The 2013 federal budget, tabled on March 21, 2013 (Budget 2013), includes various measures relating to indirect taxation and customs that may provide relief to businesses. Here are some selected highlights.

GST/HST New Pension Plan Rules

Current GST/HST rules deem employers that participate in a registered pension plan to have made a taxable supply, and to have collected the GST/HST in respect of that same taxable supply, when they acquire, use or consume property or services for use in activities relating to a pension plan. On the other hand, employers are also required to account for GST/HST on all actual taxable supplies made to a pension entity under the general GST/HST rules. To the extent that these rules result in double accounting for tax, the employer is allowed to make a tax adjustment to its net tax such that tax is only remitted once.

Budget 2013 purports to simplify employer compliance by permitting employers to elect jointly with a pension plan entity to deem that a supply is made for no consideration where tax is also accounted and remitted in respect of the deemed taxable supply. This measure will apply to actual supplies made after March 21, 2013.

Budget 2013 also proposes that employers participating in a registered pension plan be fully relieved from accounting for tax under the deemed supply rules where the amount of GST (and federal component of the HST) required to be accounted for under such rules for the preceding fiscal year is less than each of (i) $5,000; and (ii) 10% of the total net GST (and the federal component of the HST) paid by all pension entities of the pension plan in that preceding fiscal year. An employer will not be entitled to benefit from the foregoing relief in a given year if the joint election referred to above is in effect for that year.

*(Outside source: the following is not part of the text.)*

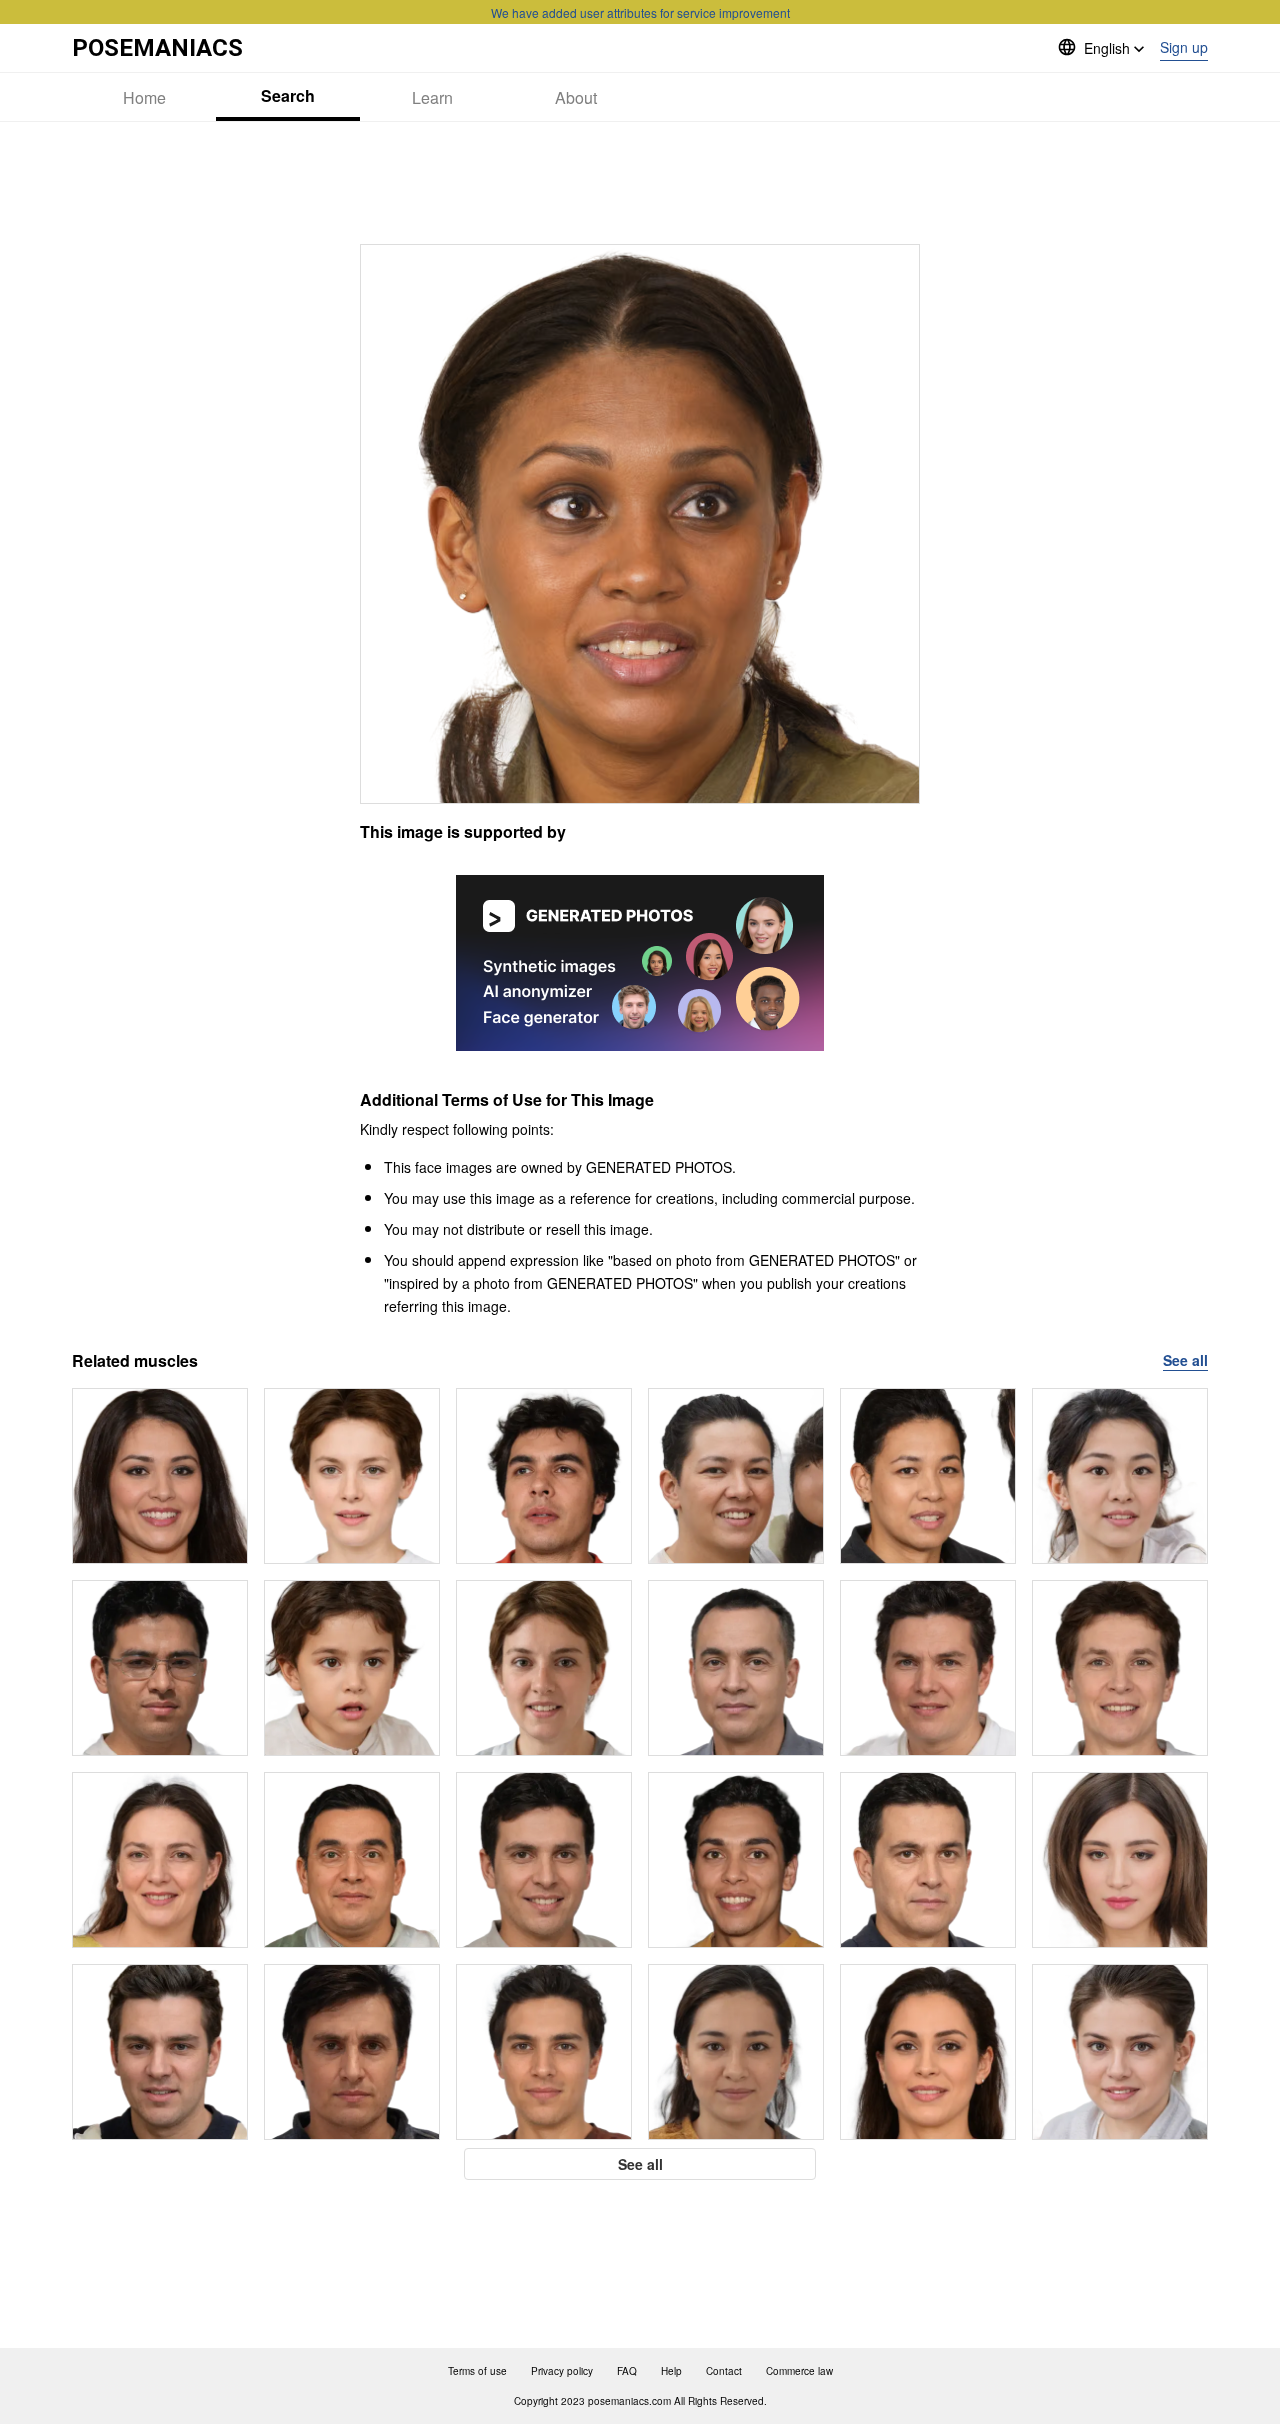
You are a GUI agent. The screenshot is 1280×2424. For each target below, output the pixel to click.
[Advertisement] (640, 183)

To the extent that the foregoing thresholds are not met for the preceding fiscal year, partial relief may still be available in respect of so-called "internal pension activities" (e.g. time spent by an employee for determining the employer's pension contribution deductions). In this respect, an employer would be relieved from its obligations under the deemed supply rules with respect to its "internal pension activities" where the amount of GST (and the federal component of the HST) pertaining to the application of those rules to "internal pension activities" for the preceding fiscal year is less than each of (i) $5,000; and (ii) 10% of the total net GST (and the federal component of the HST) paid by all pension entities of the pension plan in that preceding fiscal year. The employer will still be entitled to benefit from such relief in a given year even if the joint election referred to above is in effect for that year. This measure will apply in respect of any fiscal year of an employer beginning after March 21, 2013.

Customs Tariff Measures

As previously announced in a notice published in the December 22, 2012 edition of the Canada Gazette, Part I, Budget 2013 proposes to disqualify higher-income and export-competitive countries (including all G-20 countries) from Canada's General Preferential Tariff (GPT) regime by introducing new economic eligibility criteria that will be applied every two years to determine country eligibility. As we indicated in a previous Tax Law Update, the proposed amendments to the GPT regime could trigger an increase in tariffs on imported goods from more than 70 different countries. Importers should conduct a thorough review of their imports in order to determine whether the proposed measures will affect them.

However, Budget 2013 also seeks to ensure that the foregoing measure will not reduce tariff benefits conferred by the Least Developed Country Tariff (LDCT) regime by maintaining duty-free importation of textiles and apparel imported from least developed countries, even where such goods are produced using textile inputs from countries that are currently GPT beneficiaries. These measures will be effective in respect of goods imported on or after January 1, 2015.

Additionally, businesses carrying activities in the apparel and sports equipment industries should be aware that Budget 2013 proposes to eliminate duties on 37 different tariff items such as baby clothes and sports equipment (excluding bicycles). The Most-Favoured-Nation (MFN) rates for these goods will be reduced to "Free" in respect of all imports effective as of April 1, 2013. The reduction of the MFN rates for these items will consequently result in the reduction of the duty rates applicable under other tariff treatments.

Trade Remedy System

In order to increase the efficiency of Canada's trade remedy system and investigations (anti-dumping and countervailing measures), Budget 2013 proposes to withdraw dumping and subsidy investigative functions from the Canada Border Services Agency (CBSA). Consequently, the CBSA shall no longer oversee dumping and subsidy investigations and the Canadian International Trade Tribunal will act as both the investigative and adjudicative body with respect to overseeing trading practices and sanctioning unfair trade.  

The author would like to thank Philippe Kattan and Nicolas Désy for their collaboration in writing this article.